Assignment: An exact copy of the entries below is required, with all pictures removed.

──────

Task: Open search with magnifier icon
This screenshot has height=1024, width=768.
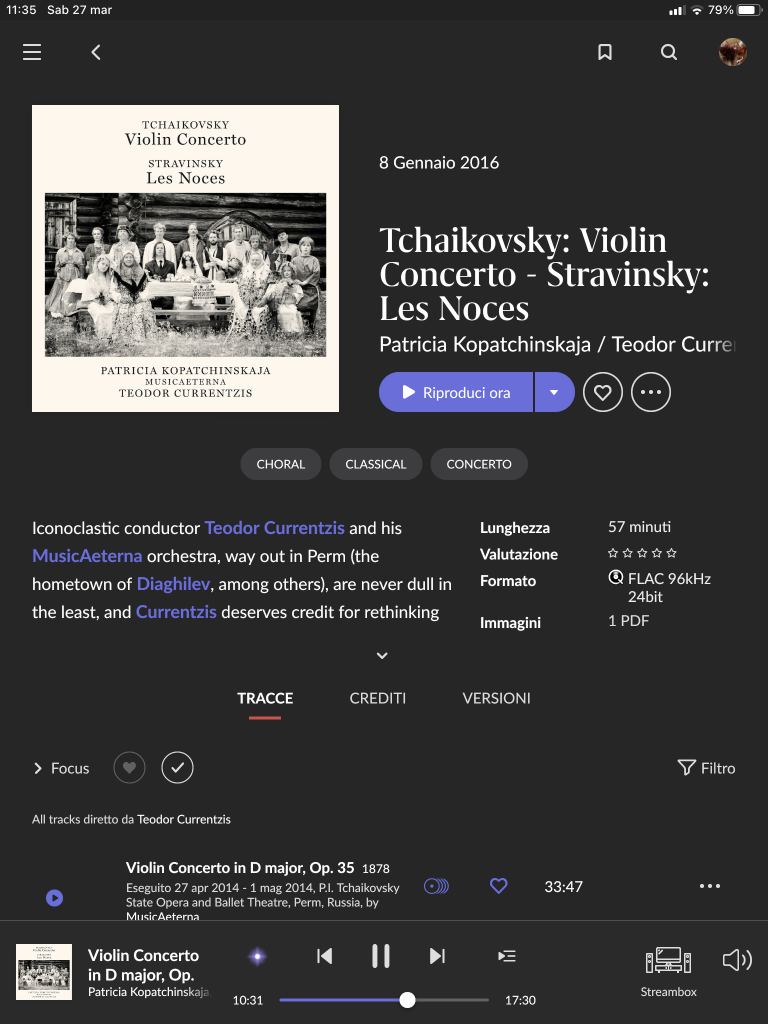Action: [x=669, y=52]
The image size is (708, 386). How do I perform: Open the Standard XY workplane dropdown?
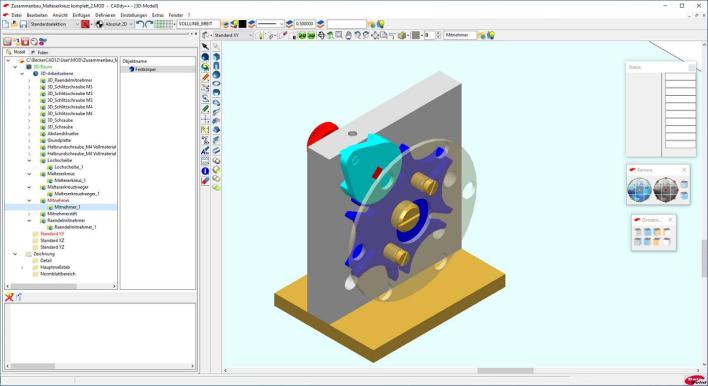pyautogui.click(x=233, y=35)
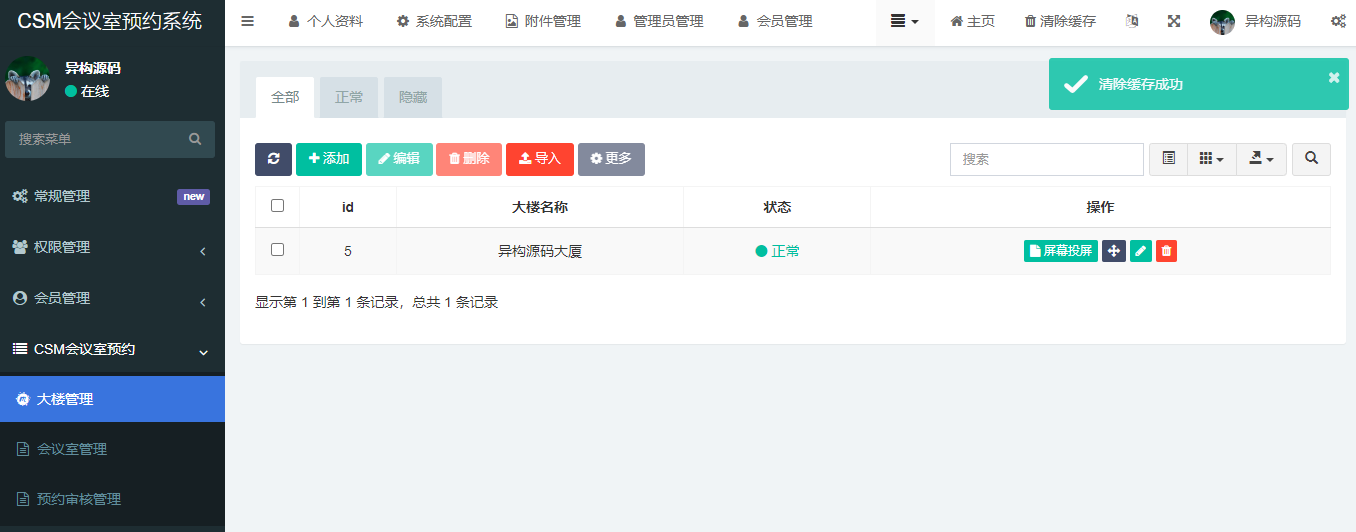Image resolution: width=1356 pixels, height=532 pixels.
Task: Toggle the sidebar with hamburger icon
Action: (248, 21)
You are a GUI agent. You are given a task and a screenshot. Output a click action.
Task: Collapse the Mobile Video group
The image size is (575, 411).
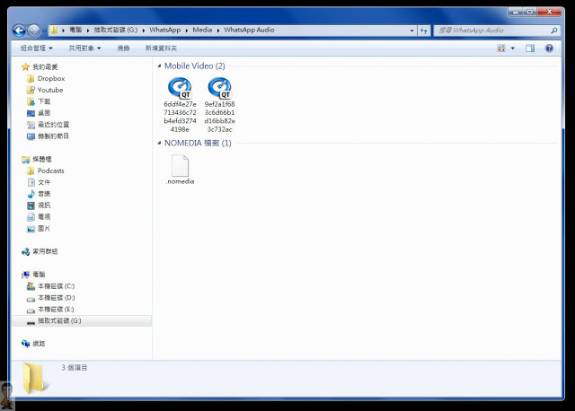pos(159,66)
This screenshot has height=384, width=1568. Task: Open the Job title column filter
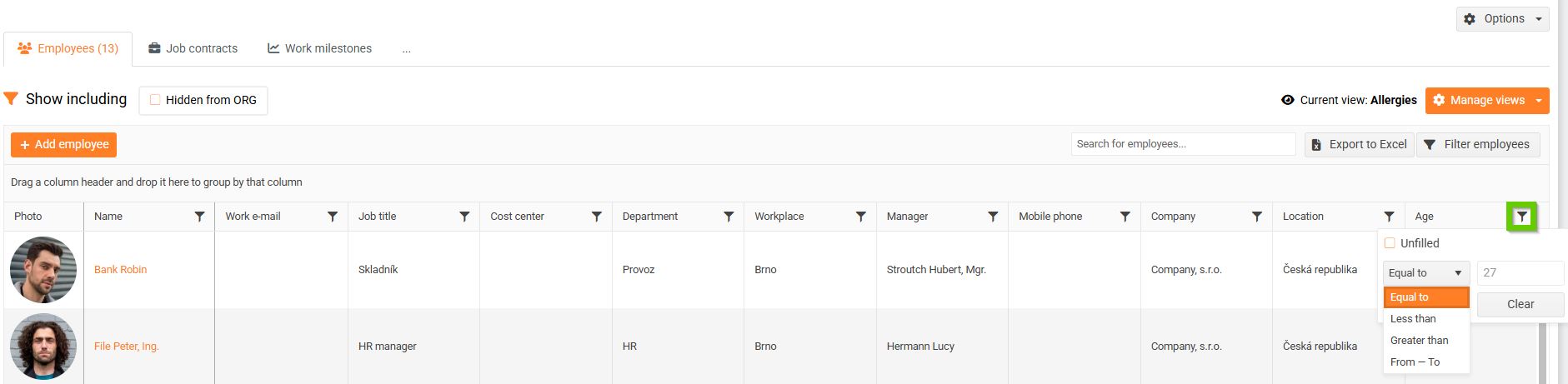point(464,217)
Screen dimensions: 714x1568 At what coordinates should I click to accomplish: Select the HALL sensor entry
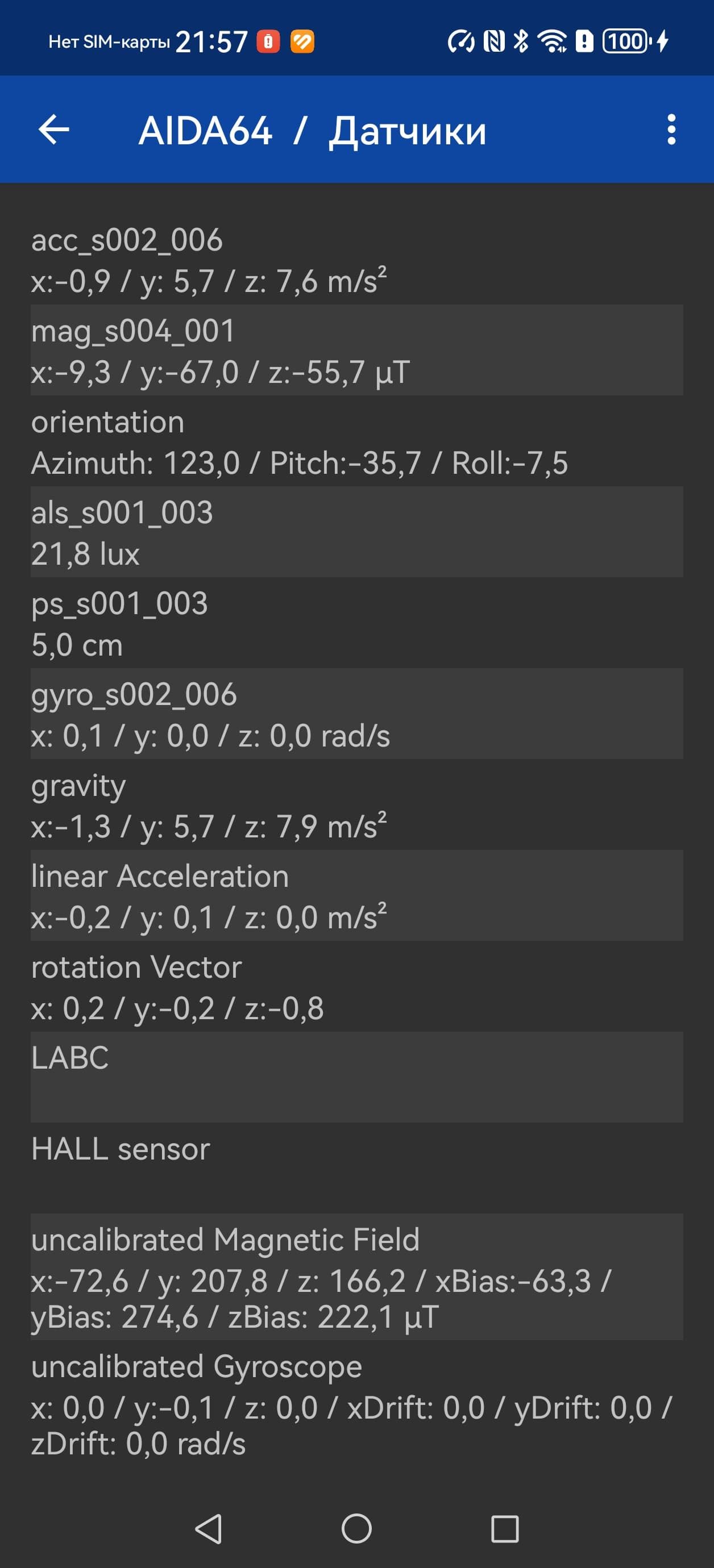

──────

Written solution:
Task: Open search with magnifier icon
This screenshot has height=1024, width=768.
Action: [x=669, y=52]
The image size is (708, 386). How do I perform: Open the Standard XY workplane dropdown?
pyautogui.click(x=233, y=35)
Image resolution: width=1356 pixels, height=532 pixels.
Task: Toggle the sidebar with hamburger icon
Action: (248, 21)
You are a GUI agent. You are given a task and a screenshot. Output a click action.
Task: Collapse the Mobile Video group
The image size is (575, 411).
pos(159,66)
This screenshot has height=384, width=1568. Task: Open the Job title column filter
point(464,217)
Screen dimensions: 714x1568 At what coordinates should I click to accomplish: Select the HALL sensor entry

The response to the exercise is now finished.